Dennis Shanahan – In a David and Goliath scenario, a row over oil revenues is threatening relations between Australia and its struggling neighbour East Timor
Many years ago I met the then esteemed governor of Yap, one of the four Federated States of Micronesia, drinking Australian red wine in an open bar in Ponape. He was astute, intelligent, friendly and highly regarded in the former US Pacific colony of the Carolinas. This was no meeting with a world leader where the feeling of power was palpable in the corridors. Quite the reverse – the governor's power was in his weakness.
Every couple of years he had to go to Washington to justify continuing aid to the tiny federation. Instead of quietly throwing himself on the mercy of Congress, if that's not an oxymoron, the governor hired a public relations firm to announce his arrival. Donning a traditional lap-lap, wearing beads and flowers in his hair, the governor would arrive in Washington with a plaited palm-frond bag full of betel nuts.
He played the role of native chief to the hilt and appeared before Congress as a sympathetic public figure seeking help for his tiny nation. He may have been playing the fearsome warrior, but his weapon was publicity and he wielded it deftly. The FSM got its funds.
There is a similiar "David and Goliath" battle, as John Howard puts it, right now and Australia could end up with a public black eye. Worse still, it could sour one of Canberra's most popular initiatives in decades – the creation of the independent state of East Timor. It is no exaggeration to say that Australia's bilateral relationship with East Timor is in danger – that's what Australia told East Timor recently. East Timor is fighting for its future and Australia is playing hard ball with its fledgling ward, for which there is an inordinate fondness and sympathy within the Australian public.
Yet even as Australian troops continue to withdraw this week to allow the East Timorese to take more responsibility for their fate, the relationship is souring.

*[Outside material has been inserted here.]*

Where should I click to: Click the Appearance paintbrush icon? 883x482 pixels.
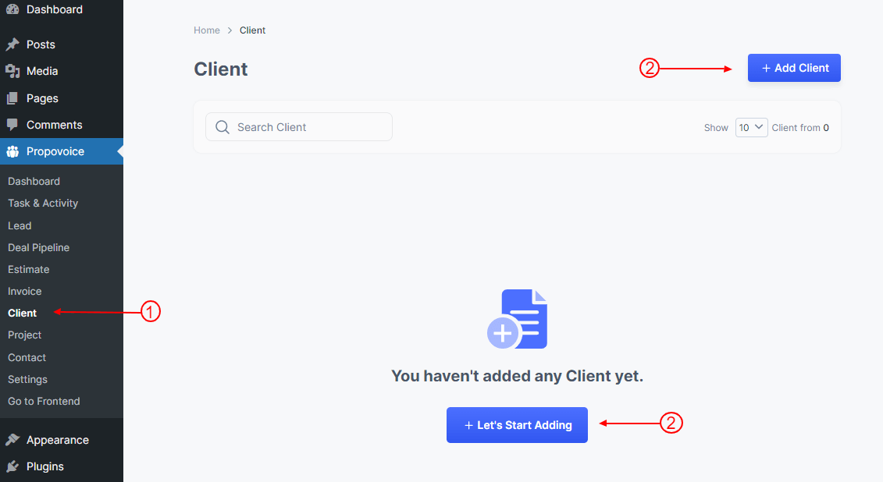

There are signs of popular discontent with Australia in Dili, the East Timor leadership has been publicly scarifying the Australian Government, the Australian Government has heavied President Xanana Gusmao and Prime Minister Mari Alkatiri into silence, and some of our regional allies are concerned with adverse publicity over the deteriotating situation.
The fight is over money – revenue from oil fields in the Timor Gap, some of which are shared by East Timor and Australia and some that are entirely Australia's. Australia insists the borders along the Timor Gap, negotiated with Indonesia, determine the oil rights. East Timor disputes the boundaries and claims they should be moved to give it more oil revenue.
East Timor claims it is losing about $1 million a day in revenue from oil taken in a disputed area of the Greater Sunrise field. Although Australia takes only 10per cent of one field and has agreed to East Timor taking 90 per cent, arrangements in nearby fields give Australia a far greater share of revenue from the region, virtually reversing the ratio overall.
Howard put Australia's position to The Australian as: "In the joint development area, we gave them a 10:90 split on that. Our view is that the original boundary is fair and reasonable. At the time of the Timor Gap negotiations, the idea of East Timor not being part of Indonesia was not something in the Indonesian government's contemplation, so why wouldn't they have driven a hard bargain?"
The East Timor response from Gusmao and Alkatiri is that Australia is at worst robbing East Timor while lecturing to it about corruption and at best being ungenerous after doing so much. East Timor wants to maximise the take from the oil revenue while negotiations over disputed claims are still under way. Give up now and East Timor can't expect anything more in the future.
The arguments in favour of being more generous are that it continues good relations, limits aid claims in the future, provides certainty that allows East Timor to borrow from the World Bank to rebuild its shattered life and prevents the development of a failed state on our doorstep, vulnerable to incursions from Indonesian-controlled territory, terrorist transit and Solomon Islands-style collapes and intervention.
The arguments against are that the deal is already fair to both sides, experience with Papau New Guinea and Nauru suggests aid bills are not limited in the future by generosity now, and endemic corruption is a threat without full accountability of revenue.
The overriding argument, which suggests any further act of grace will have to be outside the present border negotiations, is that Australia will not surrender its borders not only as a principle of sovereignty but also because such a renegotiation would infuriate Indonesia.
Already Gusmao is indicating, as reported this week in The Sydney Morning Herald, that "we can approach this problem with open minds. I believe there are other avenues to go down."
While the focus within the Australian Government is still on the boundary question, to which Australia is implacably opposed, Howard says any solution has to be fair and reasonable.
As for the publicity war and a public black eye, he says: "We can't allow ourselves to be too heavily influenced by that because it's still got to be something that is fair and reasonable to the Australian public as well."
Of course, the Australian public was prepared to heavily back Howard's support for East Timor against Indonesia despite being told by many it was not in Australia's best interests. Surely there's a way around the boundary impasse that gives East Timor a little more and preserves the good will between the two countries.